> WHAT YOU WILL DO:
Set down, word for word, the lines of the material below, starting with the line that contains "This screenshot has width=1259, height=627." and stopping after the line that contains "pos(1310,140)".

(Excerpt from a dataset)
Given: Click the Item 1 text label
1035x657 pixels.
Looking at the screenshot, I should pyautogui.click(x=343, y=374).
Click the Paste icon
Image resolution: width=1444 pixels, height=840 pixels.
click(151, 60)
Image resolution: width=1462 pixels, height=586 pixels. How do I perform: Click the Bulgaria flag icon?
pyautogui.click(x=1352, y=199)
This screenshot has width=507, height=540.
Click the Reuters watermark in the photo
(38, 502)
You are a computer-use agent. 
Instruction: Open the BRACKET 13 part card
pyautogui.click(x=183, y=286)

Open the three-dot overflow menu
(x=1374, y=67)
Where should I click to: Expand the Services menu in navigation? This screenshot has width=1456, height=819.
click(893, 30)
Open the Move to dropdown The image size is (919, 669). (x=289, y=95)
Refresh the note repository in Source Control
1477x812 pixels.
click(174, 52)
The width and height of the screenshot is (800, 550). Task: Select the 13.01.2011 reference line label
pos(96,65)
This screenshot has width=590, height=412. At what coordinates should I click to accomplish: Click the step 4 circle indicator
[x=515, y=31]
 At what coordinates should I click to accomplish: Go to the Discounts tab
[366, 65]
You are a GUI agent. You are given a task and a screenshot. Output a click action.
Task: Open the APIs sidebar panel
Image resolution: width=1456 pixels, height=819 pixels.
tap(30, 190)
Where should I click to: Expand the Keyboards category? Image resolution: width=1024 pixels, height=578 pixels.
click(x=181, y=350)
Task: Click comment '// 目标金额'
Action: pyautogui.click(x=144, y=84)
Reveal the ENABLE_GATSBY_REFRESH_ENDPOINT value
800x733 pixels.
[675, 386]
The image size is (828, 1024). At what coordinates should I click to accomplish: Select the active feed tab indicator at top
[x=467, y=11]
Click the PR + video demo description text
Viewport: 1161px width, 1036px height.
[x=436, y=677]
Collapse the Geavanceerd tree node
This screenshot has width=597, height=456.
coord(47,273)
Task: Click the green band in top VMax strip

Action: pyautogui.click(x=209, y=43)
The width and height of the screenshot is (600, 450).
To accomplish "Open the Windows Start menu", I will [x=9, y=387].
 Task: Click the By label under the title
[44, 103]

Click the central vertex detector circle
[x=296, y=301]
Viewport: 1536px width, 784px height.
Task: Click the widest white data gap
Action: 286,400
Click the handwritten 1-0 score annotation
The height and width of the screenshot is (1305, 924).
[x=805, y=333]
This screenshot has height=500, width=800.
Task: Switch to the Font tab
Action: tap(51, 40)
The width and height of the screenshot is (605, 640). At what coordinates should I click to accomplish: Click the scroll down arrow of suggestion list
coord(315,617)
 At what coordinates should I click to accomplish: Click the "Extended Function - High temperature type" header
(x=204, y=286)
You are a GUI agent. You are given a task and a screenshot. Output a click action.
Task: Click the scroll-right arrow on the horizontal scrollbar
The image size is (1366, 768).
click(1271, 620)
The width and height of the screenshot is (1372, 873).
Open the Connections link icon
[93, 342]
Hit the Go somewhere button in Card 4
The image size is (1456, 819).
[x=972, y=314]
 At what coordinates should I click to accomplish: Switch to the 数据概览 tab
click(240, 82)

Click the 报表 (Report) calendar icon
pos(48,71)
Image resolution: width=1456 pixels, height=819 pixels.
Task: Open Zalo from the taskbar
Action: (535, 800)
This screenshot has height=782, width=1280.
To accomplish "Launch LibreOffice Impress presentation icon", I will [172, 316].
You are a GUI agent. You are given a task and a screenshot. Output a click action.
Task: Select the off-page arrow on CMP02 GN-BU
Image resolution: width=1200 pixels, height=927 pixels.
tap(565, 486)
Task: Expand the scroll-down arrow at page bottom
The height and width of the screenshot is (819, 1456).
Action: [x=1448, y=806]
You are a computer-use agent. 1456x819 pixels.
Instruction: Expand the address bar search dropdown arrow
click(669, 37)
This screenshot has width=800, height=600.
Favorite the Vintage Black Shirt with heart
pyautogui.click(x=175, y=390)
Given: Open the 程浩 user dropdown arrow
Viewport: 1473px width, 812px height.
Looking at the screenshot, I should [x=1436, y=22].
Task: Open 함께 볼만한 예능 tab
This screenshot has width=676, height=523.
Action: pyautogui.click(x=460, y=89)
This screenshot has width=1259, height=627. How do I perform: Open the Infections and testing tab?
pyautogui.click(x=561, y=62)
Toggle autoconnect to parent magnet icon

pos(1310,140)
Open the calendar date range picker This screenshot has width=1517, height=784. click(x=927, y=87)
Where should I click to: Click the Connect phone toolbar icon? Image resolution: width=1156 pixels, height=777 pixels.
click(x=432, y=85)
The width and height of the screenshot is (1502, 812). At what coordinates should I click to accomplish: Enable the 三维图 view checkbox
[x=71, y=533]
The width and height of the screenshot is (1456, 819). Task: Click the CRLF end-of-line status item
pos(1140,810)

> EXERCISE SOLUTION:
This screenshot has width=1259, height=627. How do I perform: Open the Infections and testing tab?
pyautogui.click(x=561, y=62)
Toggle autoconnect to parent magnet icon

pos(1310,140)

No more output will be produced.